The focus of young Ofelia’s world was the local Catholic and nearby mortuary on Brooklyn Avenue. “The big events in our neighborhood were weddings and funerals. Everybody took part,” she recalled.
Even then, East Los Angeles was a city within a city. Residents shopped at local stores and went outside the area only to work. “I had no concept of what existed beyond East Los Angeles,” Ofelia said.
Ofelia’s first contact with Anglos — anyone other than Mexicans — was at school. “School was a very separate life. It was us against them,” she recalled.

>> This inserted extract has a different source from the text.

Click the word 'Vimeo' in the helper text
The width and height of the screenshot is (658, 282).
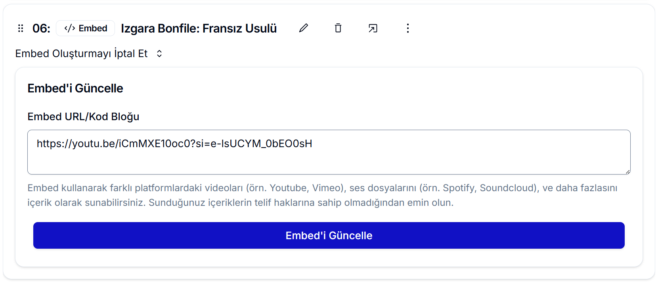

Mexican-American children were given demerits and kept after school for speaking Spanish. It was an experience that many remembered when they began raising families of their own. Ofelia’s generation, reprimanded at home for speaking English and punished at school for speaking Spanish, was determined to spare their children such anguish, and Spanish began to fade from their homes.
There were other discrepancies between the two worlds that, as a child, Ofelia could not reconcile: Why, at the lunch break, did Mexican children hide their homemade tacos and burritos under the table? Or why did an Anglo woman in the neighborhood call her a “dirty Mexican” when, in fact, Ofelia’s mother was a stickler for cleanliness?
But there were also friends to be made. Over a small hill behind Ofelia’s home lived the Esparza family and their 10 children. Ofelia used to get into rock fights with some of them. But when she asked the oldest, Amado, to the junior high school Sadie Hawkins dance, it was the beginning of a lifelong romance.
Amado and Ofelia, like other children in the neighborhood, attended Hammel Street Elementary, Belvedere Junior High and Garfield High schools.
Junior high was a “big new world” where Ofelia, always a bright student, remembers feeling insecure about competing with her Anglo classmates. She sensed that Mexican students were being treated unfairly. Pachuco-style short black skirts and pompadour hairdos popular among Mexican girls were ruled to be in violation of the school dress code. Ofelia and many of her friends became openly defiant.
Ofelia’s brother, Rudy Estrada Jr., also has vivid memories of that period. He had come to Los Angeles on the train with his mother in 1931, the only child of Guadalupe and Arcadio, who had used the name Rodolfo Estrada for an unexplained reason when they married. Shoeshine boy, errand boy and later slaughterhouse worker, he became the family’s main source of support when Guadalupe’s second husband was stricken with tuberculosis.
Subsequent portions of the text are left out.